## begin RECORDS SUPPLIED

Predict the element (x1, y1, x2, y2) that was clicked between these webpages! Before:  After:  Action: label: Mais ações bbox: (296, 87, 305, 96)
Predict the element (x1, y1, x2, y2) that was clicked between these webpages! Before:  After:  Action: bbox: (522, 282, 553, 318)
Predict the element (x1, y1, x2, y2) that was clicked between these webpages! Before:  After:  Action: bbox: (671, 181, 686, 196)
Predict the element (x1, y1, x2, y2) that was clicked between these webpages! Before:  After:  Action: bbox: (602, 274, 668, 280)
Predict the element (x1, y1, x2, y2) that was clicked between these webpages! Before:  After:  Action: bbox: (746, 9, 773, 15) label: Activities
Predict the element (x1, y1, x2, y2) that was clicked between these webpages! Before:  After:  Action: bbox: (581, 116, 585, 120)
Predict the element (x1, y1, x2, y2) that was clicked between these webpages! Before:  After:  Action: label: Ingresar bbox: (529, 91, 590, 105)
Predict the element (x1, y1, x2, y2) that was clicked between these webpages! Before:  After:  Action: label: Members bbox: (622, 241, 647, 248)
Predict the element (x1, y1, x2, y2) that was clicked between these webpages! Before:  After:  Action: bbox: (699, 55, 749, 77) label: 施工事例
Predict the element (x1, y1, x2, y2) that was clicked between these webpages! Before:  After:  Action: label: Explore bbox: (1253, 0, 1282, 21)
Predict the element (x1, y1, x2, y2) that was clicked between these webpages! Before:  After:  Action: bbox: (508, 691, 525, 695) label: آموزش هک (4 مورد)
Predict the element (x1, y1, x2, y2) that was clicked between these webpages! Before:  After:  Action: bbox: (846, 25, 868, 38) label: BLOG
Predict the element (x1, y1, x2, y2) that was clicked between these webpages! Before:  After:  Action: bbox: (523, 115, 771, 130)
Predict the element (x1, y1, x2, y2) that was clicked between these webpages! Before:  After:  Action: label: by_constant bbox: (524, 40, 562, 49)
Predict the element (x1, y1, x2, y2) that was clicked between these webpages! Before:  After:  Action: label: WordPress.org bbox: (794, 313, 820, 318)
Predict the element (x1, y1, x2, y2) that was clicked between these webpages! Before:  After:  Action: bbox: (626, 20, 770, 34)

## end RECORDS SUPPLIED

Copy the entries above word for word, starting with the first and ending with the line that contains "181, 686, 196)", including that line.

◆ FULL RESPONSE
Predict the element (x1, y1, x2, y2) that was clicked between these webpages! Before:  After:  Action: label: Mais ações bbox: (296, 87, 305, 96)
Predict the element (x1, y1, x2, y2) that was clicked between these webpages! Before:  After:  Action: bbox: (522, 282, 553, 318)
Predict the element (x1, y1, x2, y2) that was clicked between these webpages! Before:  After:  Action: bbox: (671, 181, 686, 196)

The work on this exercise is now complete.